| Task |
Repeat verbatim the lines of the data below, beginning with the line containing "Critical Currents in Islam (239, 2490)" and continuing to the end.

Start of Block

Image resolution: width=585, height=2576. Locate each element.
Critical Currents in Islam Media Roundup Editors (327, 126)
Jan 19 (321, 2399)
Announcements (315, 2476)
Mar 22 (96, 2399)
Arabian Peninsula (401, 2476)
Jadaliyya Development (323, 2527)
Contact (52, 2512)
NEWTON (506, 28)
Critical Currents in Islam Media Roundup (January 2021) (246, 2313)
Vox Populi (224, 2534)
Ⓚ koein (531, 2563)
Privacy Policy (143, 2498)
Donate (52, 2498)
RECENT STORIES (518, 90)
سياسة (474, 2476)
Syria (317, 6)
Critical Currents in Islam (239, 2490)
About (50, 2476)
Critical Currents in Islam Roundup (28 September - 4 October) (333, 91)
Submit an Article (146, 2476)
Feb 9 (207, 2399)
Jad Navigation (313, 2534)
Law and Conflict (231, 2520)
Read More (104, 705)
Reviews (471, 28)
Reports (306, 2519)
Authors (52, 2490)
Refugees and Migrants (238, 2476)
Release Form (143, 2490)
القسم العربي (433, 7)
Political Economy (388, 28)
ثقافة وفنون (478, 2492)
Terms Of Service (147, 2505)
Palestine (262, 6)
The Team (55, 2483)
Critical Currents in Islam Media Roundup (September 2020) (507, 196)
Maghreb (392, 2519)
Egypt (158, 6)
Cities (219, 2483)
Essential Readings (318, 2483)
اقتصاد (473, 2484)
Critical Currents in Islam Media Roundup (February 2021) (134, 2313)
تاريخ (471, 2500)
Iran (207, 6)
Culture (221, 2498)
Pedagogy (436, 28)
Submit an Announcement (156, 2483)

End of Block

| Answer to this problem |
Critical Currents in Islam (239, 2490)
About (50, 2476)
Critical Currents in Islam Roundup (28 September - 4 October) (333, 91)
Submit an Article (146, 2476)
Feb 9 (207, 2399)
Jad Navigation (313, 2534)
Law and Conflict (231, 2520)
Read More (104, 705)
Reviews (471, 28)
Reports (306, 2519)
Authors (52, 2490)
Refugees and Migrants (238, 2476)
Release Form (143, 2490)
القسم العربي (433, 7)
Political Economy (388, 28)
ثقافة وفنون (478, 2492)
Terms Of Service (147, 2505)
Palestine (262, 6)
The Team (55, 2483)
Critical Currents in Islam Media Roundup (September 2020) (507, 196)
Maghreb (392, 2519)
Egypt (158, 6)
Cities (219, 2483)
Essential Readings (318, 2483)
اقتصاد (473, 2484)
Critical Currents in Islam Media Roundup (February 2021) (134, 2313)
تاريخ (471, 2500)
Iran (207, 6)
Culture (221, 2498)
Pedagogy (436, 28)
Submit an Announcement (156, 2483)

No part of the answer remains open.